LESETEXT —
╔══

Bei Prüfungs-Absage „bester Abi-Jahrgang seit langem“

Auch der Kieler Bildungsforscher Olaf Köller kritisierte die Abitur-Absage in Schleswig-Holstein. Bei einer Absage der Abiturprüfungen erwarte er einen „Jahrgang mit dem besten Abi-Schnitt seit Langem“. Man könne dann lediglich die Leistungen aus den letzten vier Halbjahren der Oberstufe zum Maßstab nehmen. Diese Vornoten fielen in der Regel aber besser aus als die Noten in der Abiturprüfung selbst. Köller plädierte dafür, digitale Medien für die Abiturprüfungen zu nutzen. So sei es durchaus möglich, mündliche Onlineprüfungen durchzuführen.

╚══

AUSGELESENE DATEN —
╔══

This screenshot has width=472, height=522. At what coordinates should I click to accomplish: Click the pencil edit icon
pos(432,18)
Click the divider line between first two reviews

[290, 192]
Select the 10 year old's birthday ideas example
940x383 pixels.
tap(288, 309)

╚══

AUFGABEN —
**1.** Die folgenden Fragen zum Text zur Abitur-Absage beantworten:
(a) Welche berufliche Tätigkeit übt Olaf Köller aus?
(b) Welche Leistungen könnten bei einer Absage der Prüfungen als Maßstab dienen?
(c) Welche Prüfungsform hält Köller für durchaus möglich?
**2.** Den Absatz im Text zur Abitur-Absage, der mit „Auch der Kieler Bildungsforscher“ beginnt, als Stichpunktliste wiedergeben, ohne seine wesentlichen Fakten zu verlieren.
**3.** Den Text zur Abitur-Absage im Anschluss an seinen letzten Satz weiterschreiben.

LÖSUNGEN —
**1.**
(a) Er ist Bildungsforscher in Kiel.
(b) Die Leistungen aus den letzten vier Halbjahren der Oberstufe.
(c) Mündliche Onlineprüfungen.

**2.**
- Der Kieler Bildungsforscher Olaf Köller kritisiert die Abitur-Absage in Schleswig-Holstein.
- Bei einer Absage erwartet er den besten Abi-Schnitt seit Langem.
- Als Maßstab blieben dann nur die Leistungen der letzten vier Halbjahre der Oberstufe.
- Diese Vornoten fallen in der Regel besser aus als die Noten der Abiturprüfung.
- Köller plädiert für den Einsatz digitaler Medien bei den Prüfungen, etwa für mündliche Onlineprüfungen.

**3.**
„Wir haben in den vergangenen Jahren viel über die digitale Schule geredet, aber wenig dafür getan. Das rächt sich nun. Was mich allerdings mehr schockiert, ist die Fantasie- und Mutlosigkeit. Die Politik kapituliert vor der fraglos schwierigen Situation, ohne nach konstruktiven Lösungen zu suchen.“ Bildungsforscher Olaf Köller, Leibniz-Institut für die Pädagogik der Naturwissenschaften und Mathematik, Kiel

Laufendes Schuljahr wird nicht wiederholt

Bereits zuvor hatte die KMK-Vorsitzende und rheinland-pfälzische Bildungsministerin Stefanie Hubig eine Wiederholung des laufenden Schuljahrs ausgeschlossen. Das Schuljahr 2019/2020 werde auf jeden Fall gewertet. Für den Fall, dass die Abschlussprüfungen nicht möglich sein sollten, werde es eine entsprechende Regelung zur wechselseitigen Anerkennung geben.